The blood-brain barrier imposes restrictions on delivery of drugs to the brain. To circumvent these restrictions and to target the brain, investigators have pursued the study and implementation of nasal delivery of various drugs. This study examines the molecular properties of 20 pharmaceuticals that are administered through the nose in order to maximize delivery, achieve higher doses, and/or increase the speed of reaching the brain. The pathologies that can be treated in this manner include: Parkinsons’s disease, brain stroke, Alzheimer’s disease, depression, epilepsy, migraines, seizures, and sedation (as part of clinical treatment). Specific molecular properties determined and evaluated, will include: mass, Log P, polar surface area, hydrogen bond acceptors, hydrogen bond donors, number of atoms, refractivity, and violations of the Rule of 5. These are properties associated with evaluating drug-likeness (referring to drug absorption or permeation). Summary statistics of the molecular properties for these 20 pharmaceuticals is accomplished, to include mean, minimum, maximum, and 95% confidence interval of properties, which in turn can be utilized to evaluate other drugs for potential nasal administration.
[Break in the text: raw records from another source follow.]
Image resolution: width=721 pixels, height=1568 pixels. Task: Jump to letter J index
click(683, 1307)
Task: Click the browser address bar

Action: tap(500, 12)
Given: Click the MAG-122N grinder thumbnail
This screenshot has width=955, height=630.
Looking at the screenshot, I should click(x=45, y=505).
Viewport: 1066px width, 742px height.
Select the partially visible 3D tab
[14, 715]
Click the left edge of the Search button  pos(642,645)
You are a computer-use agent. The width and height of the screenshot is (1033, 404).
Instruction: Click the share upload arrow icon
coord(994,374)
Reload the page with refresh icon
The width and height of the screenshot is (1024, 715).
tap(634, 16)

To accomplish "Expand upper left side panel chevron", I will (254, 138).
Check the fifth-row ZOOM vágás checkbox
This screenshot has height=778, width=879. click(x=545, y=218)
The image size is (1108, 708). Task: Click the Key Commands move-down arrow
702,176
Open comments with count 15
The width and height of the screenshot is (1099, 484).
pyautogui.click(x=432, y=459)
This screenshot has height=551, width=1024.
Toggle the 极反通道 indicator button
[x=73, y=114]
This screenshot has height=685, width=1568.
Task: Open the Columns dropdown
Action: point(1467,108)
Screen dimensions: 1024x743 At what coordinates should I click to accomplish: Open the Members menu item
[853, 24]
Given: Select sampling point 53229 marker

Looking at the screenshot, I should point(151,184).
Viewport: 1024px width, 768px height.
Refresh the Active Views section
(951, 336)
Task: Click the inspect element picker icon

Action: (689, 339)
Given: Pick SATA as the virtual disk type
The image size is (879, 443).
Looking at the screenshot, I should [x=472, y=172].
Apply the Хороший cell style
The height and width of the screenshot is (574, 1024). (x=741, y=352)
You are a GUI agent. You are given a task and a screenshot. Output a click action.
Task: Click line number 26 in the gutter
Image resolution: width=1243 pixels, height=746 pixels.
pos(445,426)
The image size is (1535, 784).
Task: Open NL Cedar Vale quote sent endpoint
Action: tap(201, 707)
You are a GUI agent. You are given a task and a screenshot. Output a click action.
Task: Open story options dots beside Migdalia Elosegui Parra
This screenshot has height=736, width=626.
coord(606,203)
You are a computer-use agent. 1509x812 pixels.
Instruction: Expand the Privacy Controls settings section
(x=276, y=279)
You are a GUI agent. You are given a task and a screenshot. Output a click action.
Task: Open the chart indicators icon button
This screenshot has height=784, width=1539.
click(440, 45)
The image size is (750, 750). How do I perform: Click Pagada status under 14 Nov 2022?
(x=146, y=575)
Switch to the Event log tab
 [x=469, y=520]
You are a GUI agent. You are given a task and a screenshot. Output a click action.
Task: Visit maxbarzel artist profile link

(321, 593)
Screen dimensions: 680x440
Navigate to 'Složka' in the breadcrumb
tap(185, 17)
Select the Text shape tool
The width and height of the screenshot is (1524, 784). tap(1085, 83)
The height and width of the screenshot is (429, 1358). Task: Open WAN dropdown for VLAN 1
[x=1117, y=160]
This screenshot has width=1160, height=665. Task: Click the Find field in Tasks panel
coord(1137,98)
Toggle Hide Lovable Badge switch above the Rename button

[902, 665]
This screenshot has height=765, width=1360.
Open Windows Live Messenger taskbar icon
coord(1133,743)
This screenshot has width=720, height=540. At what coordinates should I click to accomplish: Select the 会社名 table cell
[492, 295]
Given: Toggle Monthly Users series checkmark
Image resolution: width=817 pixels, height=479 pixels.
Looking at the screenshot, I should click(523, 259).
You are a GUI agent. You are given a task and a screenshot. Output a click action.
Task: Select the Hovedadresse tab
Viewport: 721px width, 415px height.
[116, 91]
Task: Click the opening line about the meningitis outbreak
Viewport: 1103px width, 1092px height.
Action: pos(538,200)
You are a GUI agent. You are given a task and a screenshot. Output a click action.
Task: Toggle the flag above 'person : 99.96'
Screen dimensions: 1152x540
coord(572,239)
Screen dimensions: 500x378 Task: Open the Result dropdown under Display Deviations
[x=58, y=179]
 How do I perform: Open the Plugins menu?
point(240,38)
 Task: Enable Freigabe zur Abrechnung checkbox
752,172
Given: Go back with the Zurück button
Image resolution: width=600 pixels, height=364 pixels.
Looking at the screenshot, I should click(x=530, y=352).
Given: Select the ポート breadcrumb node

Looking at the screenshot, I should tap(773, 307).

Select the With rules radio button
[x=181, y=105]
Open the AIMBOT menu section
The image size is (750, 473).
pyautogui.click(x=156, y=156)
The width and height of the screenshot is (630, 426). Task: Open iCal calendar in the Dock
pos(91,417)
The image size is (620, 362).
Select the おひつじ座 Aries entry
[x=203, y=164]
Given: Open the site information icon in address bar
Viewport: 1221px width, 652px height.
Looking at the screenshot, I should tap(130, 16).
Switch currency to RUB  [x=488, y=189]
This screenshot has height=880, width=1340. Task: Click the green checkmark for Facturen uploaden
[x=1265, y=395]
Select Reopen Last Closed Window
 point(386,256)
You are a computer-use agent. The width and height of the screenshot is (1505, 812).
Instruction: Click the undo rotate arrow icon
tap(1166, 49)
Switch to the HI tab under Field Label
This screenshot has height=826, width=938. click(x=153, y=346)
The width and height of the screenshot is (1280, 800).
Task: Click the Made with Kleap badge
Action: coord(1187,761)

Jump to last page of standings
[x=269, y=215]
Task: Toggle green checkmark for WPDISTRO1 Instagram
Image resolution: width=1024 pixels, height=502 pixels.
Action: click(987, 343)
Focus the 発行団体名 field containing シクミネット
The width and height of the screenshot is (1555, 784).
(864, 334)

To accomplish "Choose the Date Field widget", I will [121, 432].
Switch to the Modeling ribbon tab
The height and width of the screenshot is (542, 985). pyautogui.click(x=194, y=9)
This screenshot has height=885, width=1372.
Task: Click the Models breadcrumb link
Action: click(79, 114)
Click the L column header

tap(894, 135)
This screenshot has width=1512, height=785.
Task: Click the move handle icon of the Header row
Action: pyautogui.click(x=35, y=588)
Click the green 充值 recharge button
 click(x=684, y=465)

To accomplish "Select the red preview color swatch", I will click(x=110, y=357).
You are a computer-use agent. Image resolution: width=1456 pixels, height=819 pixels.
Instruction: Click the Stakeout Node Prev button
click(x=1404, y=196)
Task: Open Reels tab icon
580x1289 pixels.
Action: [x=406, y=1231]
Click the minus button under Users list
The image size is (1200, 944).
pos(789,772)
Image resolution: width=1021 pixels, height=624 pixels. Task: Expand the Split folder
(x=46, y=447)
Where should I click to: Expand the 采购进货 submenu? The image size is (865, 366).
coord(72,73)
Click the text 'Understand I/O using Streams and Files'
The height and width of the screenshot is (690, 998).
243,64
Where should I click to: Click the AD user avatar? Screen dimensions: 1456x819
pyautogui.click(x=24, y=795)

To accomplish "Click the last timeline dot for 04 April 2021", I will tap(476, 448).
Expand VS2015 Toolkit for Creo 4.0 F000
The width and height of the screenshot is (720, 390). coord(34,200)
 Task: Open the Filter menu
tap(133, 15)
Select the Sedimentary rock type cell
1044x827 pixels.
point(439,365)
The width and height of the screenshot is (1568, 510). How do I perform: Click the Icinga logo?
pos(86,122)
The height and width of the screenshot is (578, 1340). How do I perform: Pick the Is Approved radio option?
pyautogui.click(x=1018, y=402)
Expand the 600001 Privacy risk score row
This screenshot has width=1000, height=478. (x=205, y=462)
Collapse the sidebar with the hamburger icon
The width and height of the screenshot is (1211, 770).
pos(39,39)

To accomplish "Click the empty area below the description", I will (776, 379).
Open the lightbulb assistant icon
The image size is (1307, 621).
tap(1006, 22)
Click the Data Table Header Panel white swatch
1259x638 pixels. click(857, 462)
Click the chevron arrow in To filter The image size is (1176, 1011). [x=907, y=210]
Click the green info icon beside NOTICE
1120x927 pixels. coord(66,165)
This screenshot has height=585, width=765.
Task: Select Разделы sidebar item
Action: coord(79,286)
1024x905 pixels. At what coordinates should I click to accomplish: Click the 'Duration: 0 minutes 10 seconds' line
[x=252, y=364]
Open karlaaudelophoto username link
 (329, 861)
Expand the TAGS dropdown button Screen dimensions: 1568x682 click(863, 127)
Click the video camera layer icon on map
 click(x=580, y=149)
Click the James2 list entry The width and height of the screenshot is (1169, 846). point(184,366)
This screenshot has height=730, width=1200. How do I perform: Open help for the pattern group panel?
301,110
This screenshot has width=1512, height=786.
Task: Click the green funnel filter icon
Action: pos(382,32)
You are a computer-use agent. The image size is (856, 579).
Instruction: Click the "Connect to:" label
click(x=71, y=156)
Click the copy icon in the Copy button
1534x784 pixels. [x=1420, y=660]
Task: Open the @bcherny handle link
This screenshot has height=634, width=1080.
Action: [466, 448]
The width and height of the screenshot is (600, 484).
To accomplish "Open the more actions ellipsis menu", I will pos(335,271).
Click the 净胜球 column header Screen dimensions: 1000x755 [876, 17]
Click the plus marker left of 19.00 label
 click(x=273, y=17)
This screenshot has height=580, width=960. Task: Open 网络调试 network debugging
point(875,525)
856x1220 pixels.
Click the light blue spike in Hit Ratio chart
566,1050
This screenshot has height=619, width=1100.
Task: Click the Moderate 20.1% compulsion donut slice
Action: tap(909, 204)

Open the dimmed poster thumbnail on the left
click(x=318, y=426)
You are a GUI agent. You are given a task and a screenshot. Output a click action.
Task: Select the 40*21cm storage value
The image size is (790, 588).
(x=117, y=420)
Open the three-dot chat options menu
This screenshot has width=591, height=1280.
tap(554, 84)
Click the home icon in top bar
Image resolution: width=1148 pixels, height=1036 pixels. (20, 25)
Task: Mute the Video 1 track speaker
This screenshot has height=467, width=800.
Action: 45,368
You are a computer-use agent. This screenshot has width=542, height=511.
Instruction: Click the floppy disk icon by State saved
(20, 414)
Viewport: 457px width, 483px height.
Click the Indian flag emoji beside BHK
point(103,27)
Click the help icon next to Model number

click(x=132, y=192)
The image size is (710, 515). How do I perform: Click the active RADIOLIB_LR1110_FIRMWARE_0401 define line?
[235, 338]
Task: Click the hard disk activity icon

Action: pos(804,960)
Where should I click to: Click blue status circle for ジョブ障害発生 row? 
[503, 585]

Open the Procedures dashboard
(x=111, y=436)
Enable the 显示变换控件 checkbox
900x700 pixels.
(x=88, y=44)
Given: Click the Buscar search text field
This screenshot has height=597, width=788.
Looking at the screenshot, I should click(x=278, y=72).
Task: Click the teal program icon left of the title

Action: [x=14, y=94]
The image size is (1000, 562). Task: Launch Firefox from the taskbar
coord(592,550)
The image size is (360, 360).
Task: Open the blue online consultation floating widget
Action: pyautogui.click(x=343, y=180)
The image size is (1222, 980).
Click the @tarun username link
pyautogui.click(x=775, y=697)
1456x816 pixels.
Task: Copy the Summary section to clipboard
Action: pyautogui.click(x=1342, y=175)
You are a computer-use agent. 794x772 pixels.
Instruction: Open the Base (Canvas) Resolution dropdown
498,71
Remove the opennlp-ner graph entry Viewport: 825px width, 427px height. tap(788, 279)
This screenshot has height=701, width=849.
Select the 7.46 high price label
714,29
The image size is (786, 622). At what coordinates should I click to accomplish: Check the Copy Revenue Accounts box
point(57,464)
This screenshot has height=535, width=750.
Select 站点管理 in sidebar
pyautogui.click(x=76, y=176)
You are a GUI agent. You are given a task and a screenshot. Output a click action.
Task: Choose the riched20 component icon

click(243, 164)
Pattern recognition methods such as nearest neighbor cluster analysis, Convex Hull, and box plots, shows interrelationships within their molecular properties of this group of 20 nasal administered drugs. Multiple regression analysis produces a mathematical equation accounting for a high level of variance within this multivariate table of molecular properties and can be applied in the design of similar acting pharmaceuticals. Altogether, this study presents an approach to identify other drugs that can be anticipated to be successful for nasal administration.